Noncommutative Tachyon Kinks as D$(p-1)$-branes from Unstable D$p$-brane

TL;DR

This paper constructs exact noncommutative tachyon kink solutions on unstable D-branes, identifying them as lower-dimensional D-branes, and explores their properties, including tension, charge, and BPS conditions, in various limits.

Contribution

It provides a comprehensive classification of static noncommutative tachyon kink solutions and their interpretation as D-branes, including BPS states, in the context of unstable D$p$-branes.

Findings

Exact static NC kink solutions classified by kink-antikink and topological types.

Identified configurations as D0, D0-anti-D0 pairs, and BPS D0 in string fluid.

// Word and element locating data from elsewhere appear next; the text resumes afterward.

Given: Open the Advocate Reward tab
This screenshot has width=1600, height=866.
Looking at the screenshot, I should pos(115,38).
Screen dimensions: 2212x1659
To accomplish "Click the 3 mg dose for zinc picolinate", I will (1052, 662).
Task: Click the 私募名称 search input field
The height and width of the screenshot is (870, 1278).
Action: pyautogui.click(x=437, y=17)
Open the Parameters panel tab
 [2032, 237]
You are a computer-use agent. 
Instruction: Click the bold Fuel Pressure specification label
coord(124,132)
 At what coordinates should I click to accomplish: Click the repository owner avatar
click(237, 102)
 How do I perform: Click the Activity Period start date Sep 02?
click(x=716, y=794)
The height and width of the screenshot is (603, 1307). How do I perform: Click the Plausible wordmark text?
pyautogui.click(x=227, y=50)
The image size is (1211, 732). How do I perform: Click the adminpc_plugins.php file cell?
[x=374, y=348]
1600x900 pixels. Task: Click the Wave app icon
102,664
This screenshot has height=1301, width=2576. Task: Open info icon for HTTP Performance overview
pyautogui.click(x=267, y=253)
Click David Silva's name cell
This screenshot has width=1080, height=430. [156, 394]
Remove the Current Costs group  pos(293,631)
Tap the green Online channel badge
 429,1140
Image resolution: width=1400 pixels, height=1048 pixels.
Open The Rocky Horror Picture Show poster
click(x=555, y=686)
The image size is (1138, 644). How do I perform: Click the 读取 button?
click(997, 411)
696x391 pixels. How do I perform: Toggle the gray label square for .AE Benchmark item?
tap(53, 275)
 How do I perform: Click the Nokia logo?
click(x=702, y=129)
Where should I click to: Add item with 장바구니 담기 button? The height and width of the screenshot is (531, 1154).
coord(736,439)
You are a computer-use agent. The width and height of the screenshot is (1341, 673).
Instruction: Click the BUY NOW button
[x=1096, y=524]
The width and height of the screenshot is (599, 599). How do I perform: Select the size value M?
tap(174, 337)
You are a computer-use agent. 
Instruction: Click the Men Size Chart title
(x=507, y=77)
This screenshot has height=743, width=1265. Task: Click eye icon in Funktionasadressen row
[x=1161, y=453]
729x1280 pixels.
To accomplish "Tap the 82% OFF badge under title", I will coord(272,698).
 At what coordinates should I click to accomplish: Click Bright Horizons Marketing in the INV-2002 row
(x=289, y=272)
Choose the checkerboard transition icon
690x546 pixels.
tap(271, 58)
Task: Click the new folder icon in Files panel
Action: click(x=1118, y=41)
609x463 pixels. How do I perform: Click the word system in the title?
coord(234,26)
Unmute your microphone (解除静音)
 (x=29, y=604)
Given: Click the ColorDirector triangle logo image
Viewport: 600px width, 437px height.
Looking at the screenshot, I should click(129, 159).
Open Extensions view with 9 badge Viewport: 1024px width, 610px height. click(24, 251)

Finiteness of tension in certain limits corresponds to tensionless kinks in effective field theory.

Abstract

We study noncommutative (NC) field theory of a real NC tachyon and NC U(1) gauge field, describing the dynamics of an unstable D$p$-brane. For every given set of diagonal component of open string metric $G_{0}$, NC parameter $\theta_{0}$, and interpolating electric field ${\hat E}$, we find all possible static NC kinks as exact solutions, in spite of complicated NC terms, which are classified by an array of NC kink-antikink and topological NC kinks. By computing their tensions and charges, those configurations are identified as an array of D0${\bar {\rm D}}$0 and single stable D0 from the unstable D1, respectively. When the interpolating electric field has critical value as $G_{0}^{2}={\hat E}^{2}$, the obtained topological kink becomes a BPS object with nonzero thickness and is identified as BPS D0 in the fluid of fundamental strings. Particularly in the scaling limit of infinite $\theta_{0}$ and vanishing $G_{0}$ and ${\hat E}$, while keeping $G_{0}\theta_{0}={\hat E}\theta_{0}=1$, finiteness of the tension of NC kink corresponds to tensionless kink in ordinary effective field theory. An extension to stable D$(p-1)$ from unstable D$p$ is straightforward for pure electric cases with parallel NC parameter and interpolating two-form field.